Aunque se les haya acusado de cinismo, a veces con razón, y de simple propaganda, los Estados Unidos han caracterizado su política internacional desde finales de la segunda guerra mundial por la defensa de los regímenes democráticos. Combatieron el comunismo bajo el pretexto de la libertad, y ahora se enfrentan a los integristas, caso de Irán, defendiendo las elecciones y la eliminación del autoritarismo. ¿No será un tremendo error? Hoy por hoy, un auténtico sistema parlamentario en Pakistán daría el poder casi con absoluta seguridad a los talibanes. Y lo mismo podría afirmarse de Egipto o hasta, sería posible, de mi patria chica, Marruecos. La democracia no puede constituir un fin en sí misma, los nazis llegaron al poder porque así lo quisieron los alemanes.
La verdad es que los occidentales damos la impresión de estar presos de una contradicción: presumimos de demócratas, pero cuando no nos interesa, si triunfan legítimamente nuestros enemigos, entonces nos echamos atrás. Personalmente, quizá por mi pasado comunista, asumo sin pudor la dictadura de una libertad, diría mejor de unos valores, que debe imponerse a sus enemigos. Una actitud de esta clase no constituye, por otra parte, ninguna novedad, se encuentra reflejada en el artículo 30 de la Declaración Universal de los Derechos Humanos: “Nada en la presente Declaración podrá interpretarse en el sentido de que confiera derecho alguno al Estado, a un grupo o a una persona para realizar actividades tendentes a la supresión de las libertades proclamadas en la misma”.

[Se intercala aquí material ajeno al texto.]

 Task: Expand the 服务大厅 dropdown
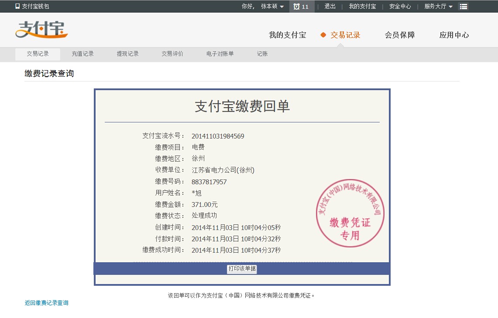(x=438, y=7)
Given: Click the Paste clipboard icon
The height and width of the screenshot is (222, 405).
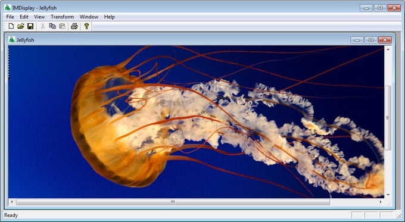Looking at the screenshot, I should (63, 26).
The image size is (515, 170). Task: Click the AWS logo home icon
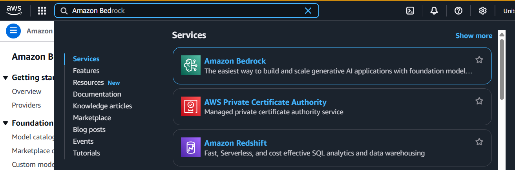click(13, 11)
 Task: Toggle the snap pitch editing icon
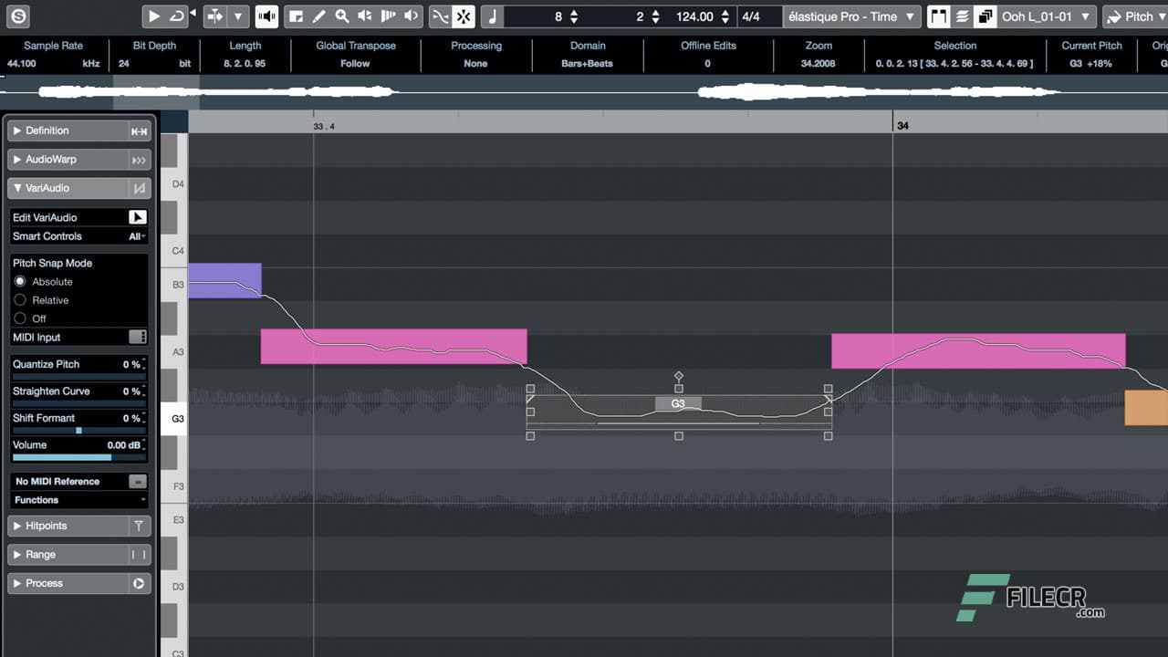[x=464, y=16]
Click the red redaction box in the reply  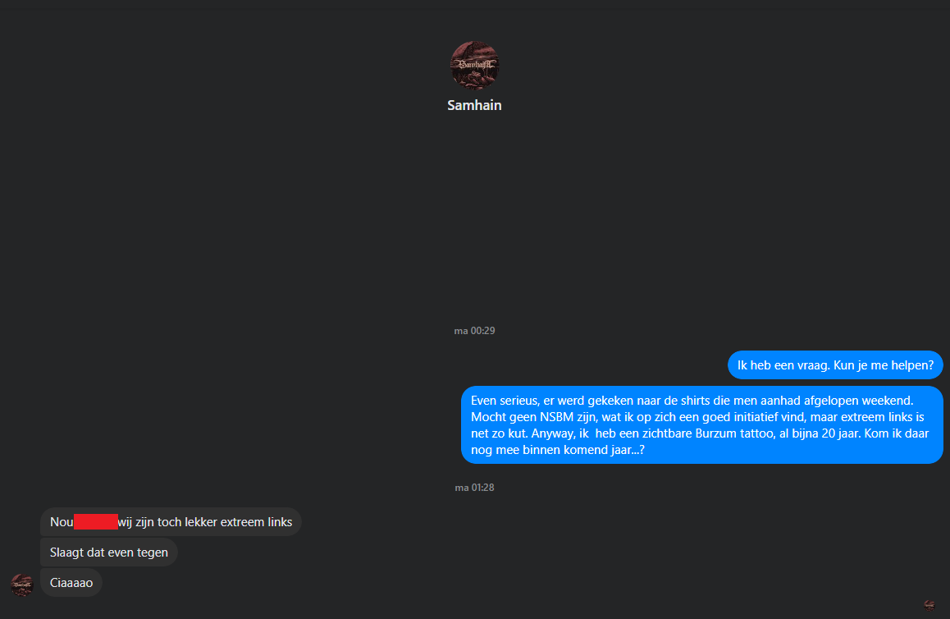click(96, 521)
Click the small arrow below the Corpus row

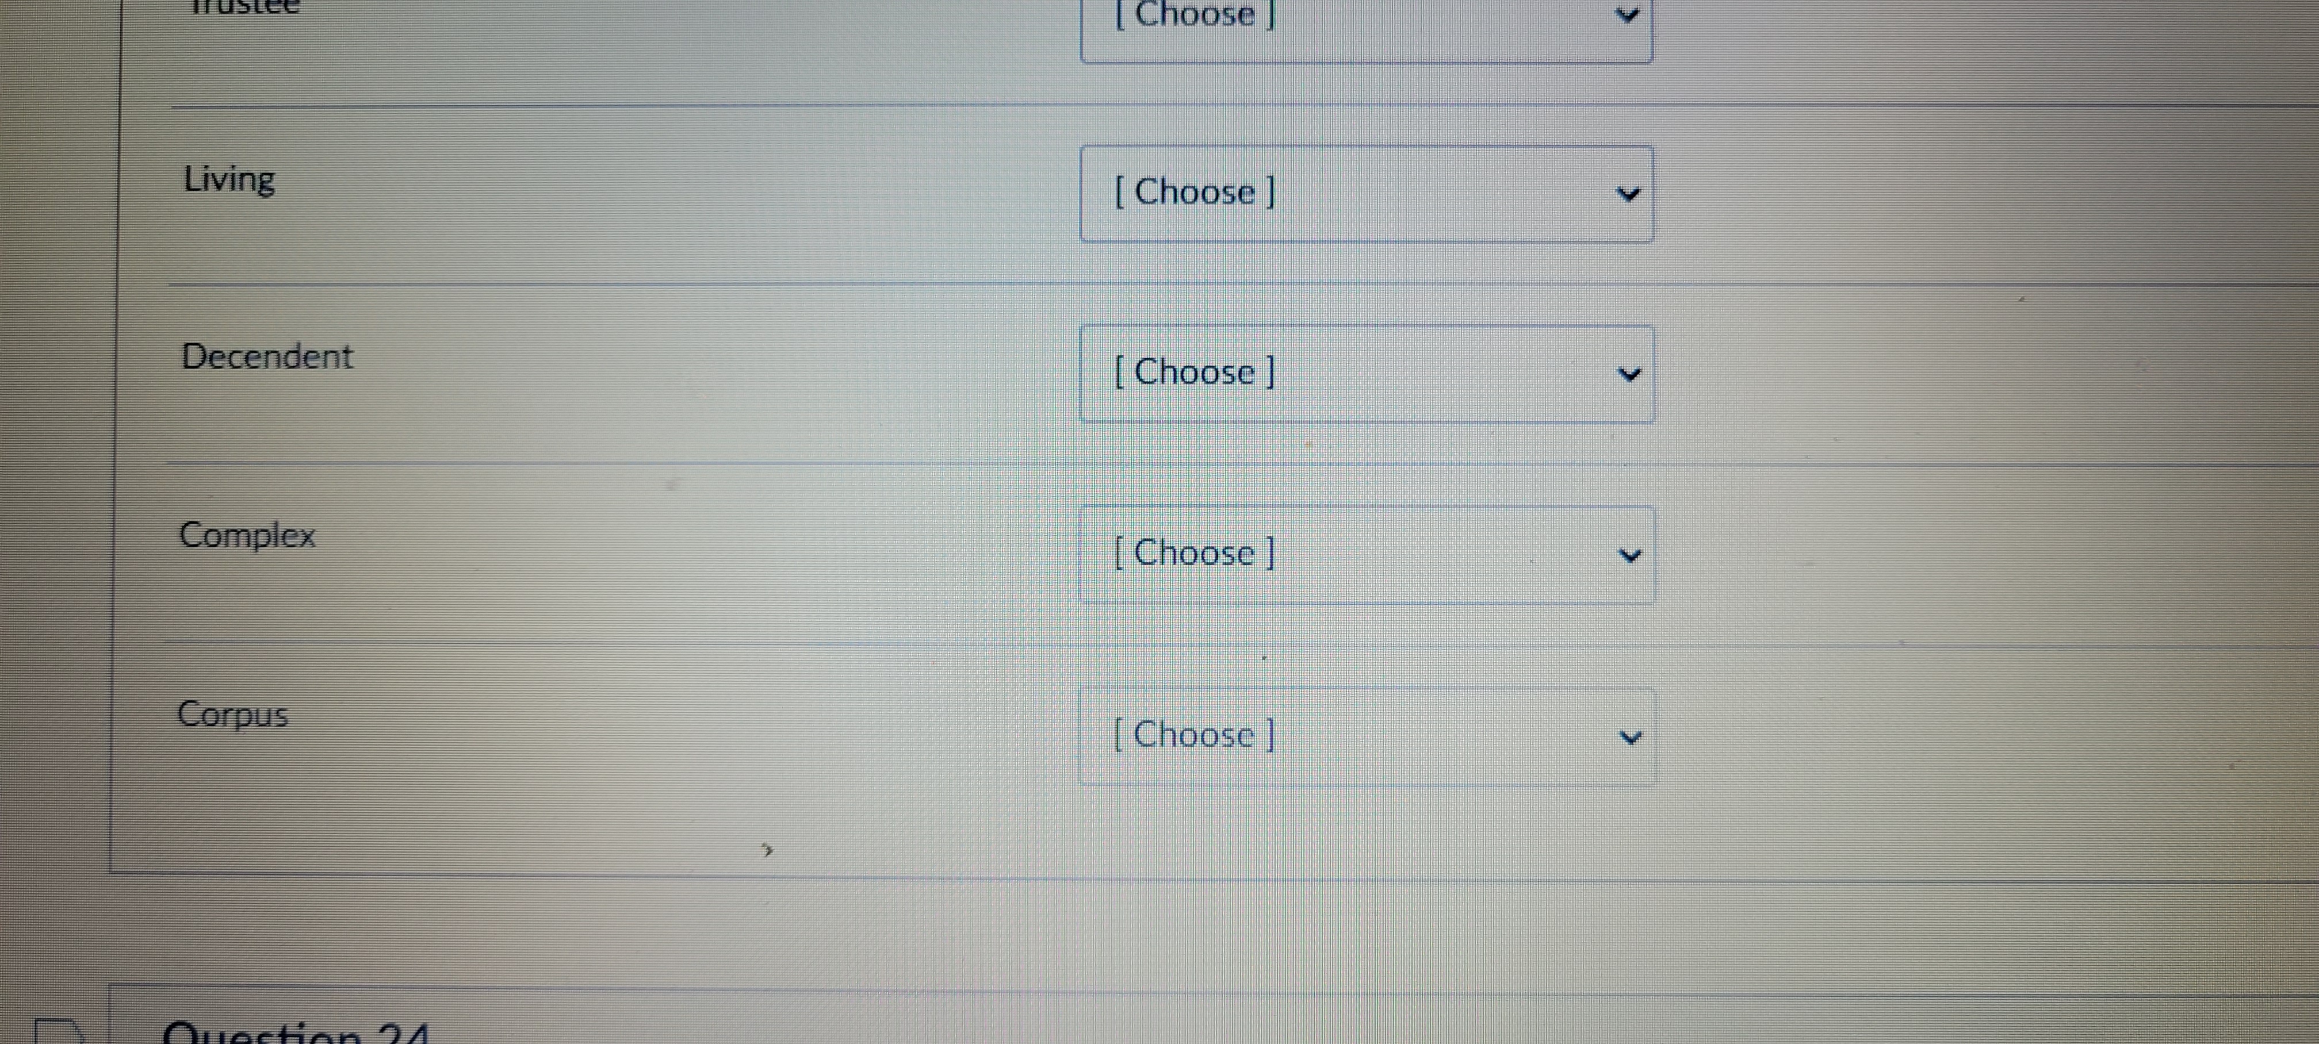click(768, 849)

Es un reflejo del dogma jacobino, tan querido a Saint Just, según el cual no “hay libertad para los enemigos de la libertad” Y, en el fondo, cuando los bárbaros se sienten tan cerca, no puedo por menos que pensar que Occidente es el producto de una sensibilidad cultivada durante siglos: la tolerancia, el respeto religioso, el amor al arte y a los libros, la compasión, la lucha por la dignidad de la mujer y las minoría perseguidas…Todo esto somos nosotros, y también la aceptación de la voluntad del pueblo, pero desgraciamente se ha equivocado tantas veces que, puestos en la disyuntiva, prefiero sacrificar a la mayoría con tal de que los valores puedan mantenerse.

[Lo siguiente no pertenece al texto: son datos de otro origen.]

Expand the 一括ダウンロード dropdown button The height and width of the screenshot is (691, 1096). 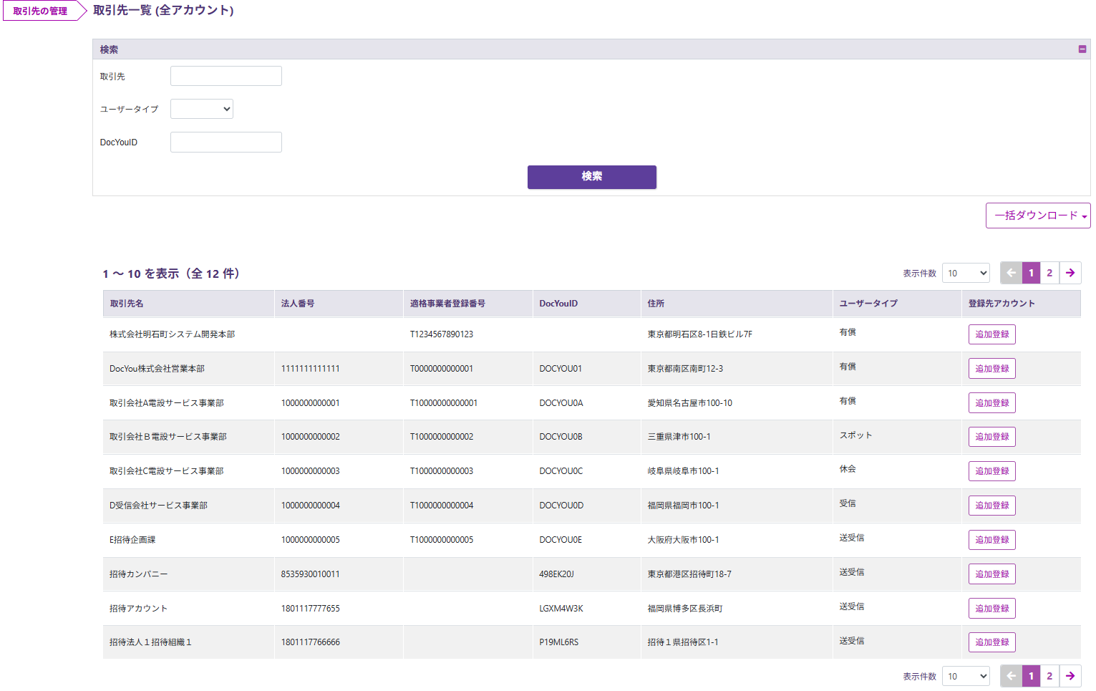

Una de las características señaladas de la civilización ha sido siempre la duda, pues la madurez implica capacidad para ponerse en lugar del otro. Desgraciadamente, en la inmensa mayoría de las ocasiones, los seres que dudan demasiado suelen ser desbordados por los intolerantes. Una persona honesta debe compartir las ilusiones de cambio de los tunecinos, pero el miedo es real y legítimo.